All data sets were tested for normality. Differences between men and women in subject characteristics and single time-point measurements (e.g., plasma sex hormone and CRP concentrations) were evaluated by using Student's t-test for normally distributed data and the Mann-Whitney U test for data which were not normally distributed (i.e., plasma SHBG, testosterone, progesterone, 17ß-estradiol and CRP concentrations). Analysis of variance (ANOVA) was used to evaluate possible differences between men and women in plasma glucose, insulin, and leucine concentrations, muscle protein FSR, muscle intracellular signaling elements, and muscle mRNA expression during postabsorptive and fed conditions. If necessary, data were log transformed to achieve normally distributed data sets before analysis. A P value of ≤0.05 was considered statistically significant. Data in the text are presented as mean±SEM or median with 25th and 75th percentiles in brackets for skewed data sets; data in tables and figures are presented as indicated in the legends.

Results

Subjects' age and body-composition

Men and women were matched for age and BMI (Table 1). Total body FFM, total muscle mass and leg muscle volume were ~25% less in women than in men; however, the relative contribution of muscle mass to total body FFM was not different in men and women (Table 1).
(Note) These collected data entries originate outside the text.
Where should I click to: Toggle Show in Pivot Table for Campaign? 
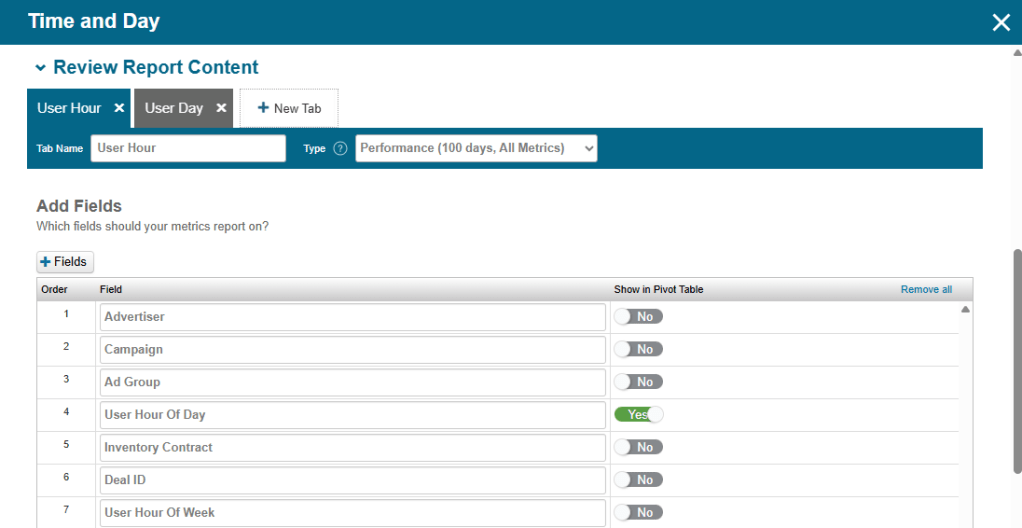point(638,349)
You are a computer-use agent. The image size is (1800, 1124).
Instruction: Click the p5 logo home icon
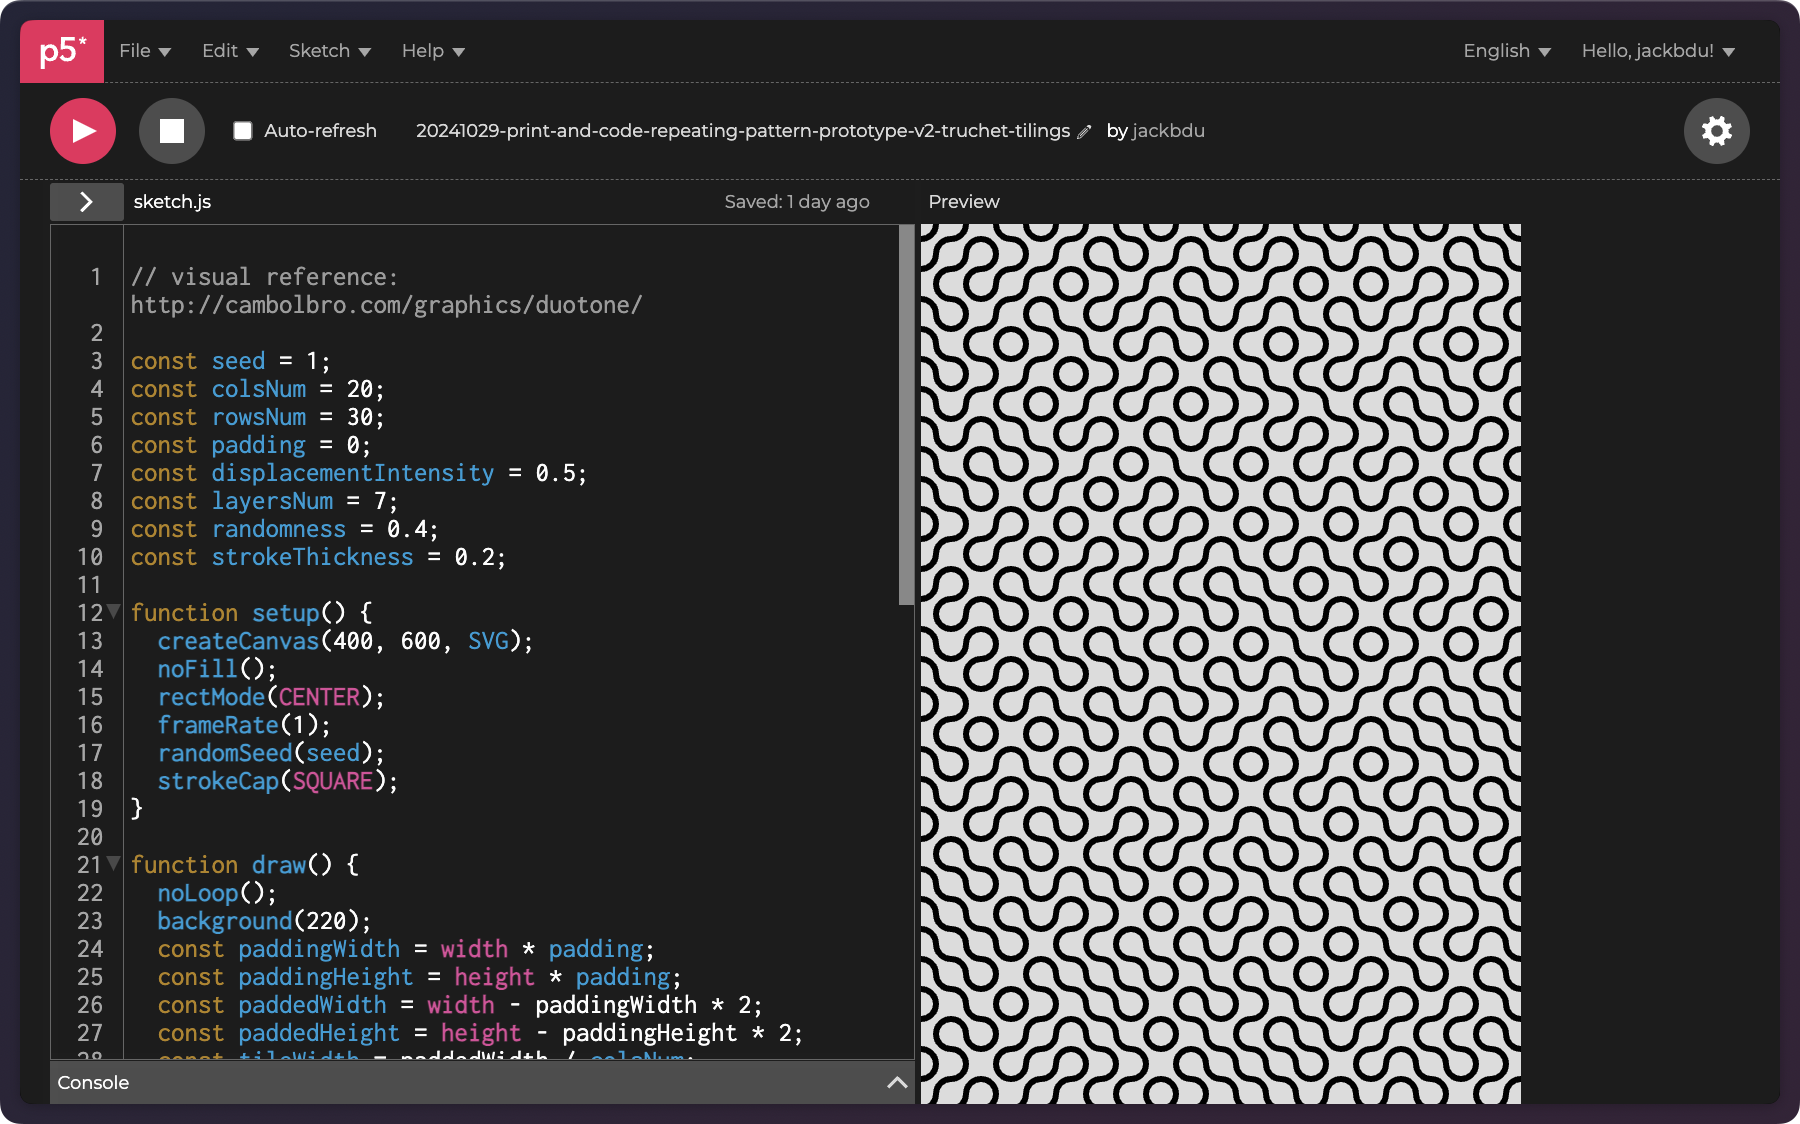click(x=62, y=51)
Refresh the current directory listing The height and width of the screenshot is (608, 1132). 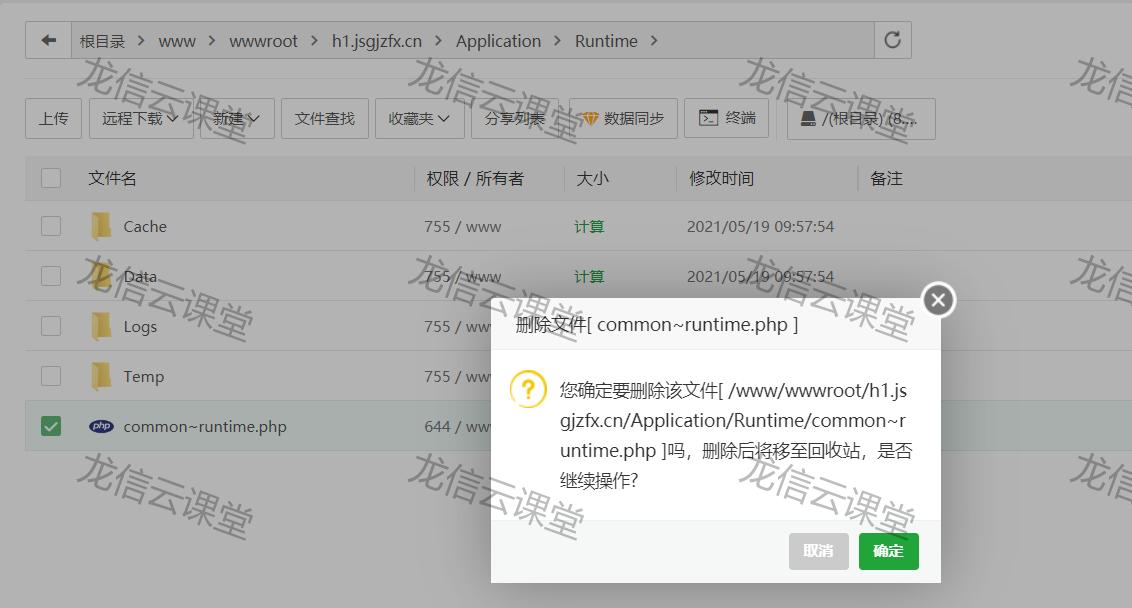891,40
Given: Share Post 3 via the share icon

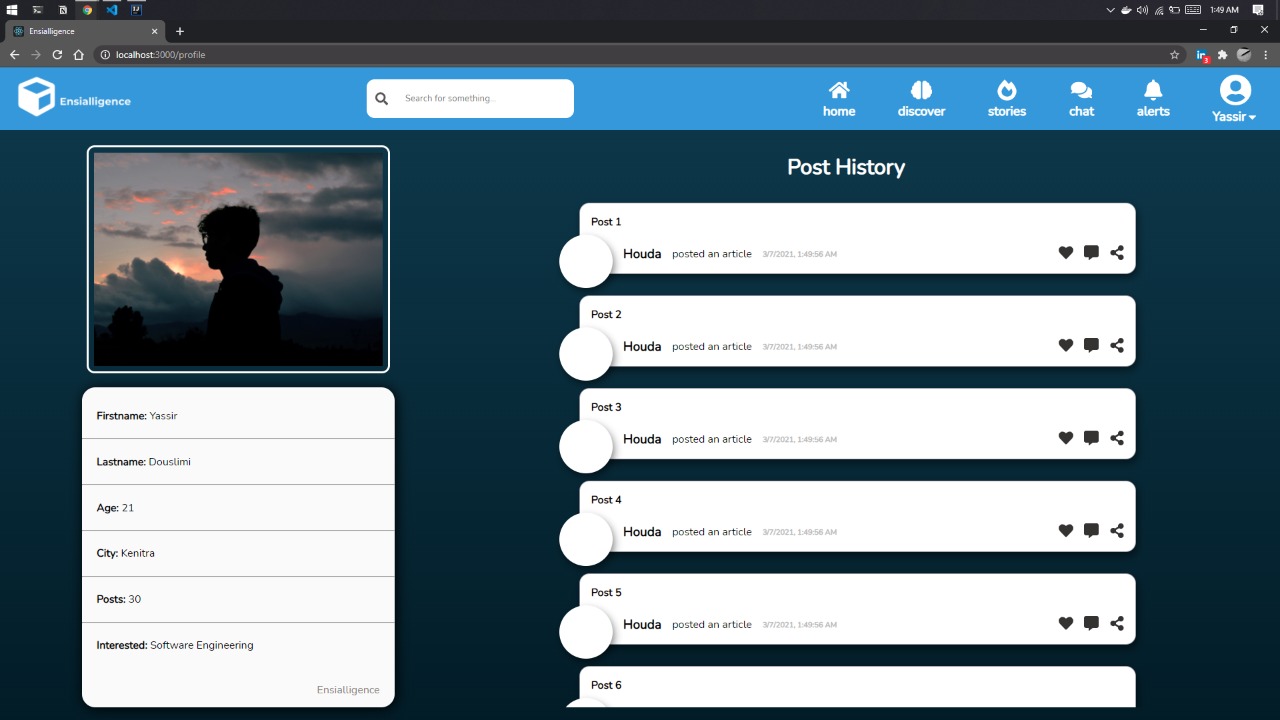Looking at the screenshot, I should [1116, 437].
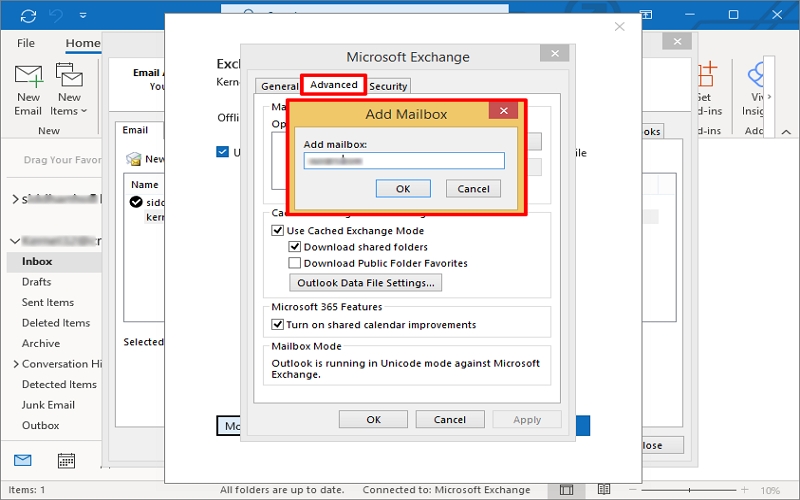Screen dimensions: 800x500
Task: Click the Add mailbox text field
Action: tap(404, 160)
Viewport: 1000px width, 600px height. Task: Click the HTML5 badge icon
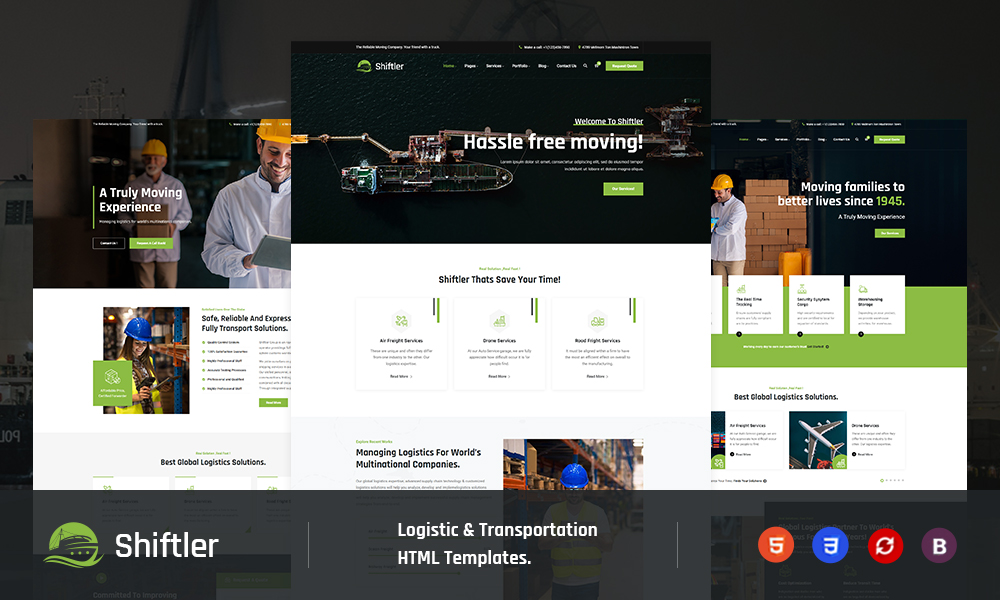(x=773, y=545)
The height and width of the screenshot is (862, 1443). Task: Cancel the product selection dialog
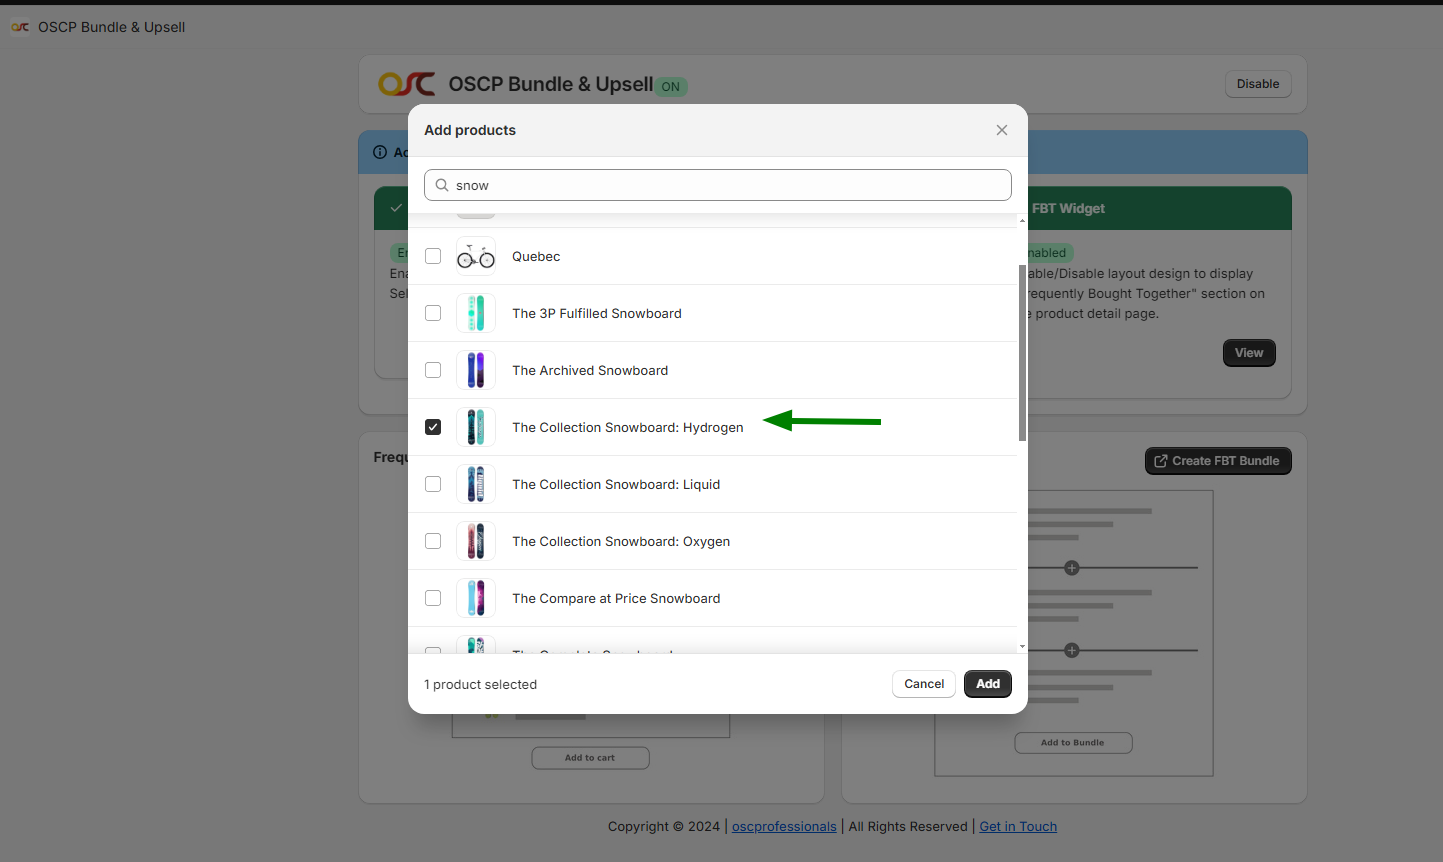[923, 684]

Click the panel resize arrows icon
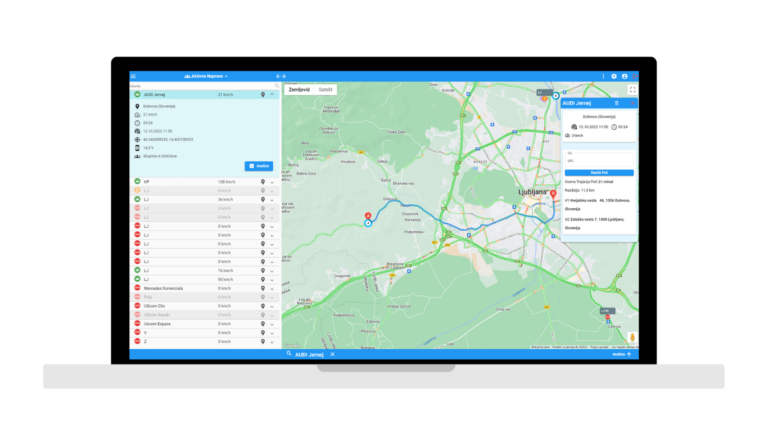coord(281,76)
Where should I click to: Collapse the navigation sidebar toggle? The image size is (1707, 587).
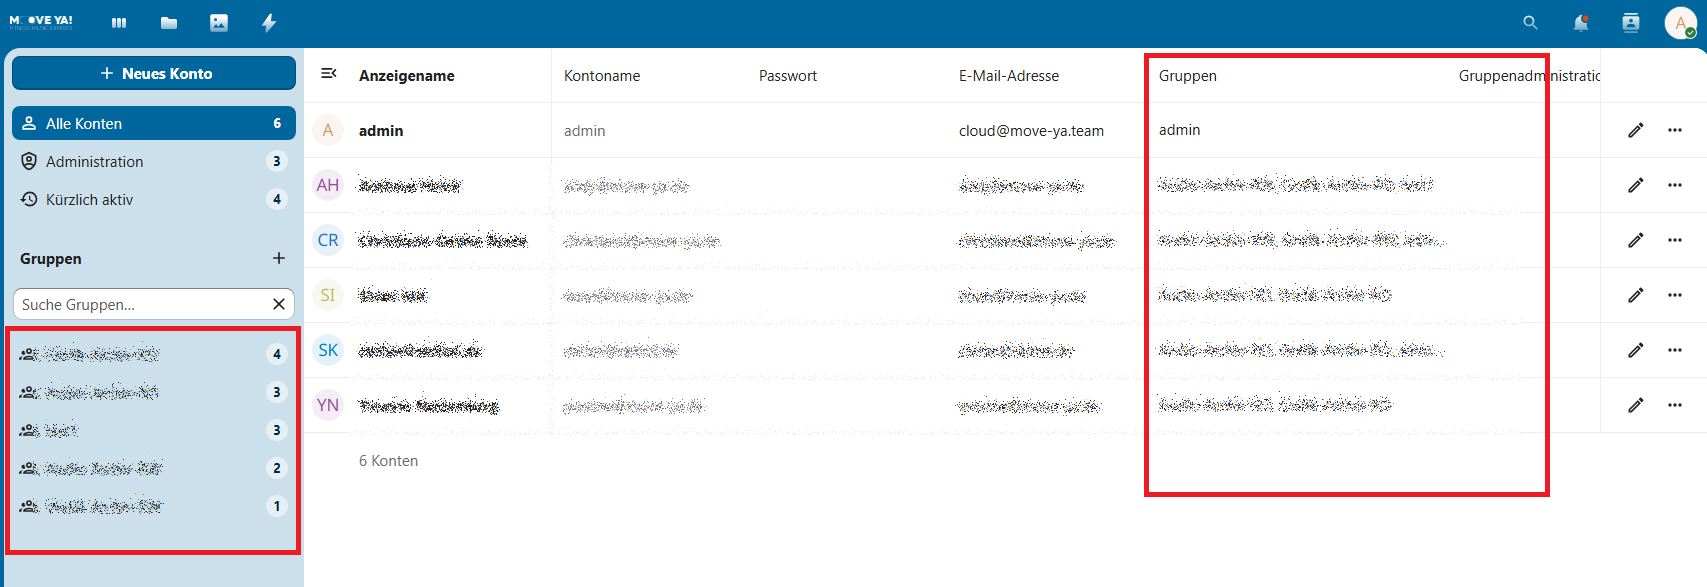[x=328, y=74]
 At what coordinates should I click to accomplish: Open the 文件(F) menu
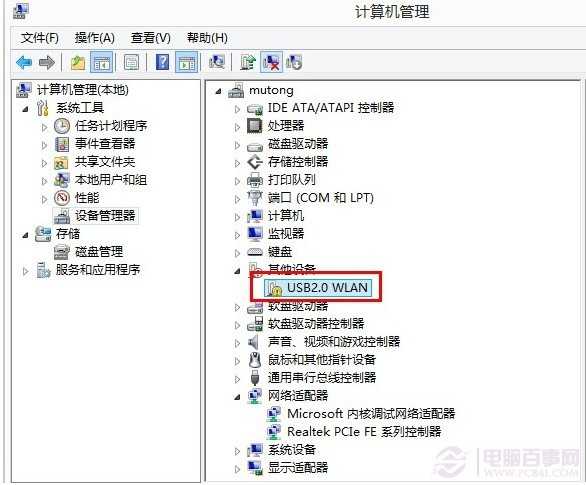pyautogui.click(x=40, y=38)
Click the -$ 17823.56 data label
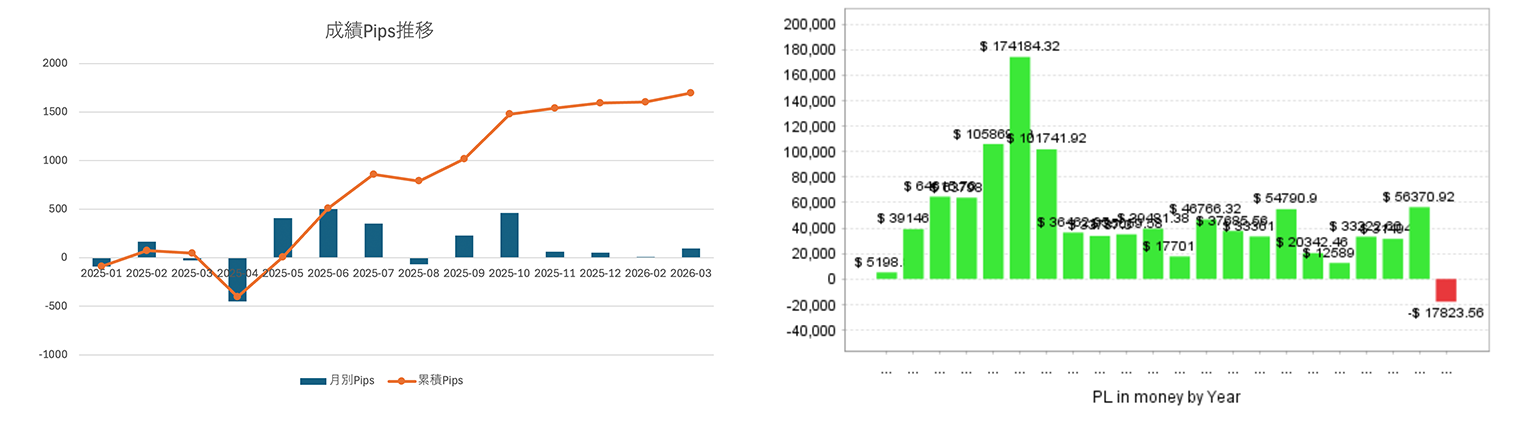1514x423 pixels. [1446, 313]
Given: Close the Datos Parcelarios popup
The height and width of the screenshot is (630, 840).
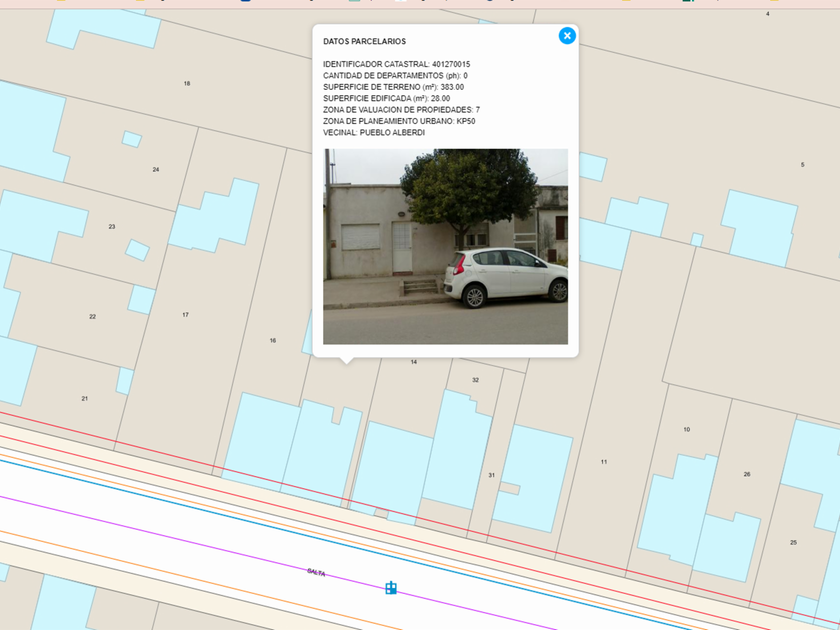Looking at the screenshot, I should coord(567,36).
Plasma sex hormone and CRP concentrations

Plasma SHBG concentration was not different between men and women (Table 2). Plasma testosterone concentration was 10 times greater (P<0.001) in men than in women whereas plasma progesterone and 17ß-estradiol concentrations were not different between the sexes (Table 2). Plasma CRP concentration was not different between men and women (Table 2).

Table 2
Plasma sex hormone and CRP concentrations.

Plasma glucose, insulin, and leucine concentrations

Basal plasma glucose and insulin concentrations were not different between men and women (Table 3). Feeding increased plasma glucose concentration by ~25% (P<0.001) and plasma insulin concentration by ~200% (P<0.001) with no differences between the sexes (Table 3). Basal plasma leucine concentration was ~15% less in women than in men (Table 3), and feeding increased plasma leucine concentration by ~15% (P<0.001) in both sexes (Table 3).

Table 3
Plasma glucose, insulin, and leucine concentrations.

Whole-body leucine Ra

Rates of leucine Ra during basal, postabsorptive conditions (an index of whole-body protein breakdown) and total leucine Ra during feeding were not different in men (2.24±0.08 and 2.56±0.08 µmol kg−1 FFM·min−1, respectively) and women (2.20±0.09 and 2.62±0.09 µmol kg−1 FFM·min−1, respectively).

Muscle protein synthesis

The capacity for MPS (i.e., total RNA-to-protein ratio in muscle) tended to be greater (by ~20%; P = 0.18) in women than in men (5.8±0.6 vs. 4.7±0.5 µg RNA·mg protein−1, respectively).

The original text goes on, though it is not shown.